* begin Text segment *

The relationship between Fredersen (Gustav Fröhlich) and Rotwang (Rudolf Klein-Rogge) is clarified by the revelations about their mutual love of Freder's mother, Hel (which echoed Lang's liaison with Von Harbou, who was Klein-Rogge's ex-wife), while Freder (Alfred Abel) is made to seem less of a headstrong ninny by his heroic deluge rescue of the mutinying workers' children. His ally Josaphat (Theodor Loos), 11811 doppelgänger (Erwin Biswanger) and Thin Man nemesis (Fritz Rasp) are also more fully rounded in the new version.

It's even possible to get a better understanding of the film's political message, which has long been the subject of conjecture. Von Harbou, who later became a committed Nazi, has Maria longing for a `Mediator' (or `Mittler' in German - sound familiar?), Lang is clearly more interested in telling a modern-day myth than finding dialectical meaning in the deliverance of the oppressed masses or the rise of a Nietzschean superman. Indeed, the invocation of the Joan of Arc story in the robot Maria's burning at the stake suggests this is either a Nibelungen with forbidding skyscrapers and subterranean caverns or an updating of the biblical story of the Whore of Babylon, who is both warned against in the monk's still-missing cathedral sermon and embodied by the rabble-rousing Maria in her highly sensual nightclub dance. Whatever the truth, Metropolis has lost none of its ability to inspire awe and provoke debate.

* end Text segment *
* begin Recorded data *

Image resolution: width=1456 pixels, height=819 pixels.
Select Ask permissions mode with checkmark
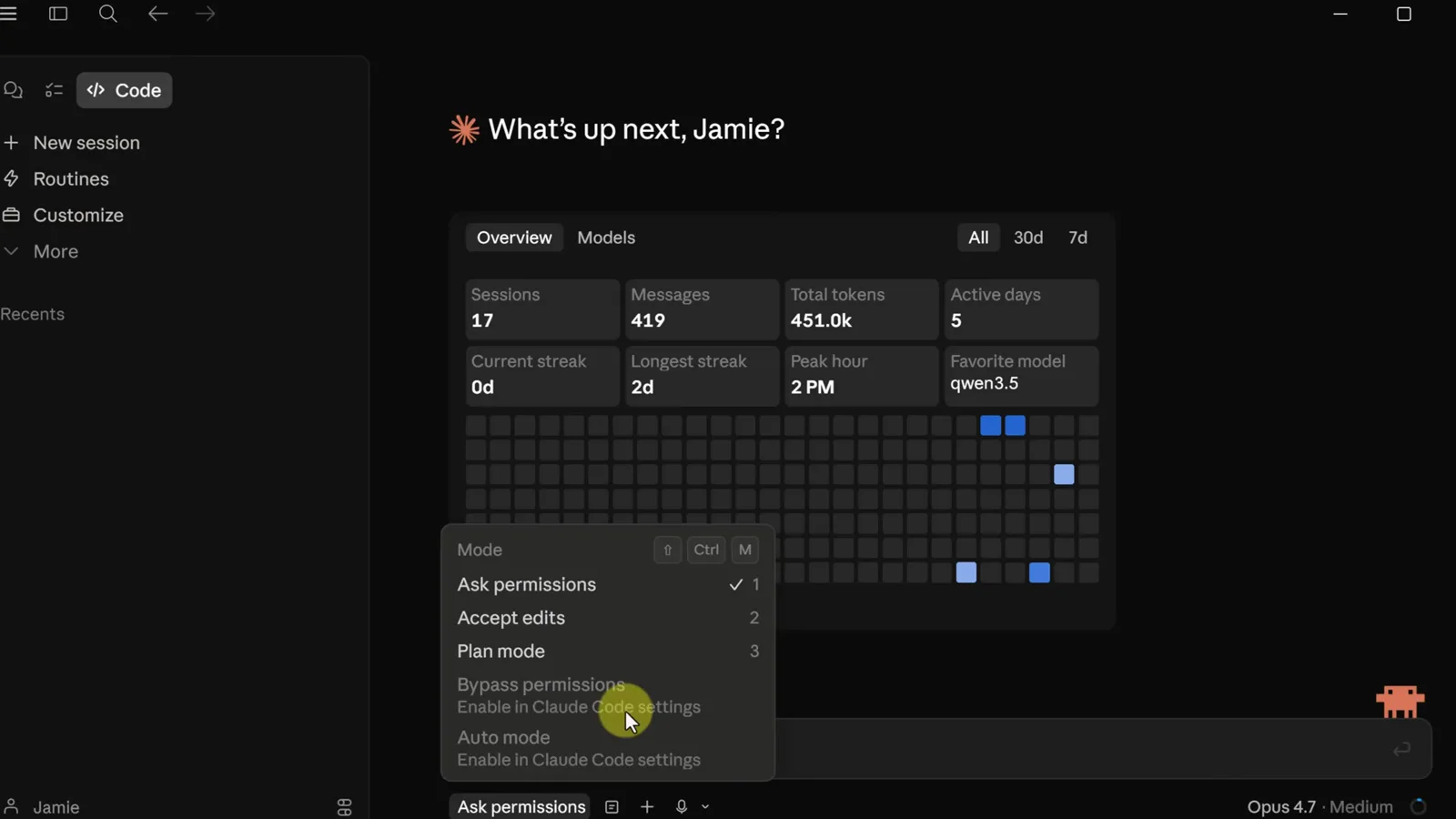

* end Recorded data *

■ **The tasks**
A. In the Metropolis review, replace "ninny" with "fool" and write out everything from "The relationship between" down to "the new version.".
B. Answer these questions using the Metropolis review:
(i) Which actor plays Rotwang?
(ii) What German word does the review give for Maria's "Mediator"?
(iii) Which story is invoked in the robot Maria's burning at the stake?
The lines that come after the Metropolis review are separate material.

■ **Per-task outputs**
A.
The relationship between Fredersen (Gustav Fröhlich) and Rotwang (Rudolf Klein-Rogge) is clarified by the revelations about their mutual love of Freder's mother, Hel (which echoed Lang's liaison with Von Harbou, who was Klein-Rogge's ex-wife), while Freder (Alfred Abel) is made to seem less of a headstrong fool by his heroic deluge rescue of the mutinying workers' children. His ally Josaphat (Theodor Loos), 11811 doppelgänger (Erwin Biswanger) and Thin Man nemesis (Fritz Rasp) are also more fully rounded in the new version.

B.
(i) Rudolf Klein-Rogge
(ii) Mittler
(iii) The Joan of Arc story